When starting, `jcsctl` searches for these files in the following order:
- Paths specified via command-line options `--ca`, `--cert`, and `--key`.
- The directory where the `jcsctl` executable resides
By default, `jcsctl` attempts to connect to the client at `https://127.0.0.1:7890`. Use the `--endpoint` option to specify a different client address.
### 3、API
See documentation: [Link](docs/JCS_pub_API.md)
## Testing & Evaluation
## Custom Redundancy Strategy
Redundancy strategies have a wide-ranging impact on the read/write process and are tightly coupled with various parts of the codebase. When implementing your own strategy, it's highly recommended to review and reference existing implementations to avoid omissions.
The following explanation is written in an order that prioritizes understanding — it may not reflect the most optimal implementation flow. Please read through the entire section before deciding where to begin.
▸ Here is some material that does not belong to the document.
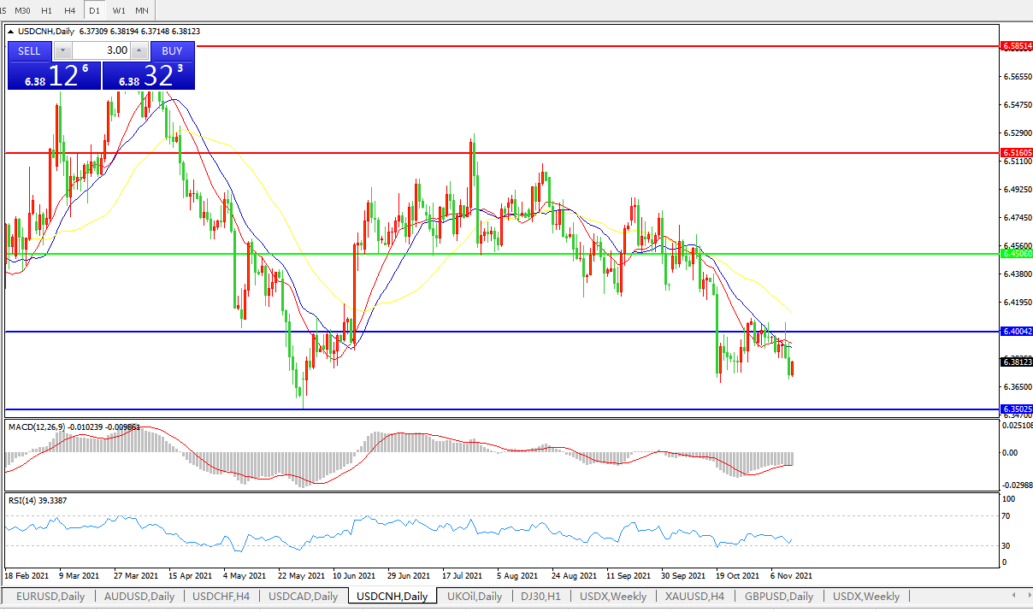Screen dimensions: 1033x612
Task: Switch to the M30 timeframe
Action: 23,10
### 1、Redundancy Transformation
When an object is first uploaded, it exists as a complete file in a single storage space, with a redundancy strategy of `None`. The transformation of its redundancy strategy is handled by the `ChangeRedundancy` task in the JCS client, which is triggered daily at midnight.
The transformation generally involves two steps:
- **Strategy Selection**: The system selects a redundancy strategy for the object based on predefined rules (e.g., object size). Note that transformation is not limited to non-redundant objects — an object can switch between different redundancy modes if needed.
- **Execution**: Based on the chosen strategy and the current one, a transformation plan is generated and executed.If you need to customize the execution plan or instructions, refer to the later section on Custom Instructions.
See the implementation in the `change_redundancy.go` and `redundancy_recover.go` files under: `gitlink.org.cn/cloudream/jcs-pub/client/internal/ticktock`.
### 2、Redundancy Shrinking
Redundancy shrinking uses a simulated annealing algorithm to optimize redundancy from three dimensions: **resilience**, **redundancy level**, and **access efficiency**.
Currently, it supports redundancy shrinking for **replication** and **erasure coding** strategies.
This feature is optional. If needed, refer to the `redundancy_shrink.go` file in: `gitlink.org.cn/cloudream/jcs-pub/client/internal/ticktock`.
### 3、Object Download
Any functionality that involves downloading objects (not just HTTP-based downloads) must be adapted to support the new redundancy strategies. The download process includes:
- **Strategy Selection**
- **Strategy Execution**
The code for **strategy selection** is mainly located in:
`gitlink.org.cn/cloudream/jcs-pub/client/internal/downloader/strategy`
The code for **strategy execution** is distributed across multiple parts of the project, including but not limited to:
`gitlink.org.cn/cloudream/jcs-pub/client/internal/downloader`
We recommend using your IDEs **search** functionality to ensure full coverage when modifying related logic.
## Custom Instructions
Most of the currently implemented instructions can be found in the `gitlink.org.cn/cloudream/jcs-pub/common/pkgs/ioswitch2` package and serve as good references during custom instruction development.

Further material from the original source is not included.